Maybe his hesitation to step into his throws doesn’t have to do with the mechanics of his throwing technique, but maybe a part has to do with the mechanics of his left hip. If the biomechanics of the left hip are faulty, it could make it uncomfortable or awkward for Flacco to transfer weight on it, which is required to throw the ball. The hip joint itself needs to slide back and forth and rotate internally and externally.
Without getting too technical, if the hip joint gets restricted in its motion, which is something I see in athletes quite frequently, it will limit Flacco’s ability to step into his throw comfortably. In addition to the hip joint, the muscles that attach there play a big role in range of motion and proper biomechanics.
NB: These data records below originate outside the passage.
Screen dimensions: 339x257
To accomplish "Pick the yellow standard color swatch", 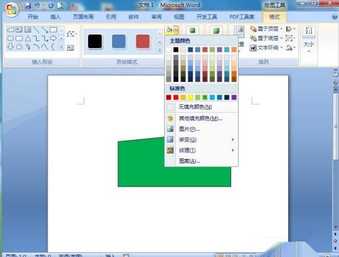I will (191, 97).
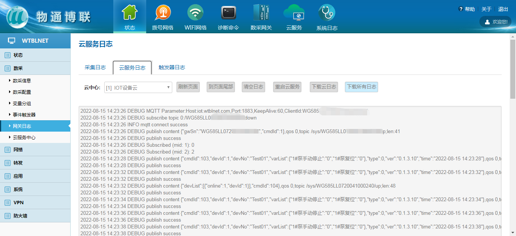Open the IOT设备云 cloud center dropdown
The height and width of the screenshot is (236, 516).
138,87
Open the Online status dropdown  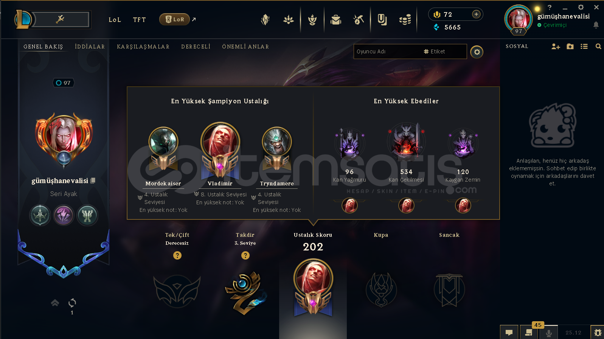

To step in the throw, the external rotators of the hip need to have flexibility to allow internal rotation to take place. If the external rotators are tight (common in people that sit at a desk all day), internal rotation will be limited and again, Flacco won’t be able to fully step into his throws.
Flacco’s hip joint may function perfectly, but I thought I would offer another perspective. If I was on the medical staff of the Ravens, I would make sure to check not only his throwing technique, but proper biomechanics of Flacco’s hip. You never know, maybe that’s all the Ravens need to take it to the next level!